• Required task
Answer these questions using the comment thread below.
(a) How old are mbajkowski's kids?
(b) According to geon, how many rows of tiles does the arcade version have?
(c) In the story dfxm12 mentions, how did all the ports have to be done?

Parsing the C64 Bubble Bobble Wind Currents
34 comments
·January 6, 2025actionfromafar
mbajkowski
Indeed, my kids who are 5 and 8 enjoy it about just as much as Mario Kart 8 - especially the earlier levels which require less of the balloon jumping.
dfxm12
Is there anything specific about the C64 version that sets it apart from the arcade, NES or other versions? As for design, old arcade games had to both look and be fun fast in order to earn your quarter. As for implementation, the story goes that the original source code for the arcade game was lost and all ports had to be done by reverse engineering an arcade board.
geon
I don’t think source was ever used for porting in those days anyway. The asm wasn’t directly portable for sure.
The c64 levels are pretty close to the arcade, apart from the arcade having 26 rows of tiles rather than the c64’s 25.
The nes versions levels deviate wildly. Some have been moved and some are replaced.
ahartmetz
Not at all? If I was porting a game, I'd at least want to make important behaviors 100% true to the original - accelerations, jumping physics, hitboxes, speeds... these are pretty tedious to reverse-engineer without source. OTOH, the source was assembly and the binaries could be disassembled...

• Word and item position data
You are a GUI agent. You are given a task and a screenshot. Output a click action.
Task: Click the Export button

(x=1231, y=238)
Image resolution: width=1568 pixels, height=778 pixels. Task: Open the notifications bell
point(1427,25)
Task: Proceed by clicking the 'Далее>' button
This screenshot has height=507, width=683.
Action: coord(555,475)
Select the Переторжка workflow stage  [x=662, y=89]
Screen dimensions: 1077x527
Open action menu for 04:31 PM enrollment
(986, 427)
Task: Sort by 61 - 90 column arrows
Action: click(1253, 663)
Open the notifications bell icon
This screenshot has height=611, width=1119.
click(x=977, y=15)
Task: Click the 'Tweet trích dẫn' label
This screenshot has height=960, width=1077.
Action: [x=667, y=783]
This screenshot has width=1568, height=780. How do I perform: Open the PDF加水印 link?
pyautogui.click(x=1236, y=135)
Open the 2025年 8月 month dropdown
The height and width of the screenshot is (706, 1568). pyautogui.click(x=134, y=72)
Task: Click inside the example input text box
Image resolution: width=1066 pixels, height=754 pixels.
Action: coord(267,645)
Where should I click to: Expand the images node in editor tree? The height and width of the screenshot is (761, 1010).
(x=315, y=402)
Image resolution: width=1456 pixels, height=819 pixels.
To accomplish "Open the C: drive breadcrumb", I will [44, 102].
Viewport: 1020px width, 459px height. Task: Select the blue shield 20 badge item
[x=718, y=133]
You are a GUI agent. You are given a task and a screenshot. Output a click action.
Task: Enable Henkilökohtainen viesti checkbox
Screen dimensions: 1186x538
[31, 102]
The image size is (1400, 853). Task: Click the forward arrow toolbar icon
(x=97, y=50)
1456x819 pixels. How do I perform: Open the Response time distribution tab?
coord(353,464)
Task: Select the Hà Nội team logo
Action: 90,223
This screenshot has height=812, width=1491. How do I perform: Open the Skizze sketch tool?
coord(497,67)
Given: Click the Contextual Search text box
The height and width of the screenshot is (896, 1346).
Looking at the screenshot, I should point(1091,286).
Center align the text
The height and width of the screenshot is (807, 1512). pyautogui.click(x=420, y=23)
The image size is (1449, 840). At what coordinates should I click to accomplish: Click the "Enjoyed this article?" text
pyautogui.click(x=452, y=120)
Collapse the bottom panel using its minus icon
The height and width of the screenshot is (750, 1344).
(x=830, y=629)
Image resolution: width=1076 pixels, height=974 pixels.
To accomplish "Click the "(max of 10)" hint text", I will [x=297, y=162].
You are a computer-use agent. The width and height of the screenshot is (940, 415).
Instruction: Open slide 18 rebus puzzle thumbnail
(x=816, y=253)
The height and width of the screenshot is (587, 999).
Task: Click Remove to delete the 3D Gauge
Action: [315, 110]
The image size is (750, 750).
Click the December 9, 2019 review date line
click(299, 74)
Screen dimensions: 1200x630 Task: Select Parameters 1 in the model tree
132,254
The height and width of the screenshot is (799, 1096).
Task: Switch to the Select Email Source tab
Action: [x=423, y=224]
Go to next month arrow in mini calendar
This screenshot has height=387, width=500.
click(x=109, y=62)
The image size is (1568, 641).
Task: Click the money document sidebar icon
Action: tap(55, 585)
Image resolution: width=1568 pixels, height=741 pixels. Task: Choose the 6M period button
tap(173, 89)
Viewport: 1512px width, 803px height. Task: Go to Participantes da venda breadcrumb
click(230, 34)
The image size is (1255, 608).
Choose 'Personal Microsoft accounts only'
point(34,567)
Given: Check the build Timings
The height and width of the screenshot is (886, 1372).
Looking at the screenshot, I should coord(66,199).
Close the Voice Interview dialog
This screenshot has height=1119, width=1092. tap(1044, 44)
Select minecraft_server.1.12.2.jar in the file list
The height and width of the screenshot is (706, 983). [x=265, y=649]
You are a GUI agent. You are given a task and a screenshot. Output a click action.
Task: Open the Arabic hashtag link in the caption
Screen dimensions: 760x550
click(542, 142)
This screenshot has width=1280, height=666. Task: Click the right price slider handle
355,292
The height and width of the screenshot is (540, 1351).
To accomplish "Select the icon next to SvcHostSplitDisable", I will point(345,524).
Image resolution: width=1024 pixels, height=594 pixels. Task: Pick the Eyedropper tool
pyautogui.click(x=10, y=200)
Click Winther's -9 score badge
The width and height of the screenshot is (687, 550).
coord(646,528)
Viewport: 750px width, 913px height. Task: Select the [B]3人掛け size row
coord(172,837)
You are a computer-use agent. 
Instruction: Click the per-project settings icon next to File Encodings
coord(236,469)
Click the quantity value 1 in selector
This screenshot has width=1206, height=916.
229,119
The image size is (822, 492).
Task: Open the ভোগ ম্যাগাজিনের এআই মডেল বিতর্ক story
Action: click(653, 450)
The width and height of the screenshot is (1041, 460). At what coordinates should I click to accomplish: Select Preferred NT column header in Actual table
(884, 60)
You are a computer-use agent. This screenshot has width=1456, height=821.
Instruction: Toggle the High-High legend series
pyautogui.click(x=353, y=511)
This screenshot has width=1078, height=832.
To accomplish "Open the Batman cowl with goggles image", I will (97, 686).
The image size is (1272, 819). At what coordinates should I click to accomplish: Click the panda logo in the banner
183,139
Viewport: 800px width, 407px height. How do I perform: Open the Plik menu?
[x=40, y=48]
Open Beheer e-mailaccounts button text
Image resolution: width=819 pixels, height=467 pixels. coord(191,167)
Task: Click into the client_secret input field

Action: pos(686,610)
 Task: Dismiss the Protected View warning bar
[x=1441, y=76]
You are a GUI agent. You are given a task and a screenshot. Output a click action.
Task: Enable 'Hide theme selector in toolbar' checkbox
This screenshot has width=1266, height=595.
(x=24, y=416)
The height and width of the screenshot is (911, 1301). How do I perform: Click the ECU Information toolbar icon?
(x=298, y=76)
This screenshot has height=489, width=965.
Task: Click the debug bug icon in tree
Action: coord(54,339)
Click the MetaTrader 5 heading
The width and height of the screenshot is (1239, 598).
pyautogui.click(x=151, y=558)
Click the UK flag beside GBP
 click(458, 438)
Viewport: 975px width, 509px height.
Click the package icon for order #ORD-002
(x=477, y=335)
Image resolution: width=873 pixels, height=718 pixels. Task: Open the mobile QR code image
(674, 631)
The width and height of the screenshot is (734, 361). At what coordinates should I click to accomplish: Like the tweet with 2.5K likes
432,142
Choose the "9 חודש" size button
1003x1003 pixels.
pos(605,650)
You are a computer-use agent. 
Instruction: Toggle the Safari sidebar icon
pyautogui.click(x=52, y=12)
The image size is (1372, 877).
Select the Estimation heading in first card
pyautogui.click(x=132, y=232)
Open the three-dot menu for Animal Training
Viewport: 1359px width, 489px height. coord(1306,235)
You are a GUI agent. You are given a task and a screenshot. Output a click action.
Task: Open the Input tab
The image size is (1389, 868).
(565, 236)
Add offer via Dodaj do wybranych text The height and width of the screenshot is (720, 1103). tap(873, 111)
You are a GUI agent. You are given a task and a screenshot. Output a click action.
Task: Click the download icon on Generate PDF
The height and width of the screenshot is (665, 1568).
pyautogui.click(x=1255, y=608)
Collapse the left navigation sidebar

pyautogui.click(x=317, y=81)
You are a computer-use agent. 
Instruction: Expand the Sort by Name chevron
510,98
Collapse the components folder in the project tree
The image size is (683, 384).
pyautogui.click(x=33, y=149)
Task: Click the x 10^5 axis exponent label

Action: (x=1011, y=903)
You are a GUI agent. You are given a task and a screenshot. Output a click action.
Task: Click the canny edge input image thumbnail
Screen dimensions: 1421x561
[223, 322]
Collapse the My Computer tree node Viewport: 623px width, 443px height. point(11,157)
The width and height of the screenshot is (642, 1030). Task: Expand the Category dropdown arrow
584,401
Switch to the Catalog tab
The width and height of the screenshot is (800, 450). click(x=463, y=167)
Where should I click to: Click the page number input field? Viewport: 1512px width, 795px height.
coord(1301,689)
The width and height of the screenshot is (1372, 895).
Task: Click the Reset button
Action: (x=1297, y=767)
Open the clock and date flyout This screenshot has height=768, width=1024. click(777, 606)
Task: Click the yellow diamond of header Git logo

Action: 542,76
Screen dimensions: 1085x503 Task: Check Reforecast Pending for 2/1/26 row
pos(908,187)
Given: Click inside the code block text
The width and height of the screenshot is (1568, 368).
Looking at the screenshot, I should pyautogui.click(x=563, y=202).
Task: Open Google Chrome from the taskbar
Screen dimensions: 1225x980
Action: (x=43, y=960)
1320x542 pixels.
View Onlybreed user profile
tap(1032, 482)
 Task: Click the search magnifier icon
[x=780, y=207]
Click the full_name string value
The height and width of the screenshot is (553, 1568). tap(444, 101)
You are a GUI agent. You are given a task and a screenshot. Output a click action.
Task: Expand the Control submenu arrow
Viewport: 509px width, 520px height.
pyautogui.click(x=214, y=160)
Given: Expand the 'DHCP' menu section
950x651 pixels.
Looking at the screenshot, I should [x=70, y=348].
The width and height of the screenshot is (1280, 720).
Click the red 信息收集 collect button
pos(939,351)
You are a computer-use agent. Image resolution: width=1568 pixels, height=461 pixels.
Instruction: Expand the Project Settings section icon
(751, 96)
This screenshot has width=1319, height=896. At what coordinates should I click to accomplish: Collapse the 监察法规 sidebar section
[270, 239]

• Written response
(a) 5 and 8
(b) 26
(c) By reverse engineering an arcade board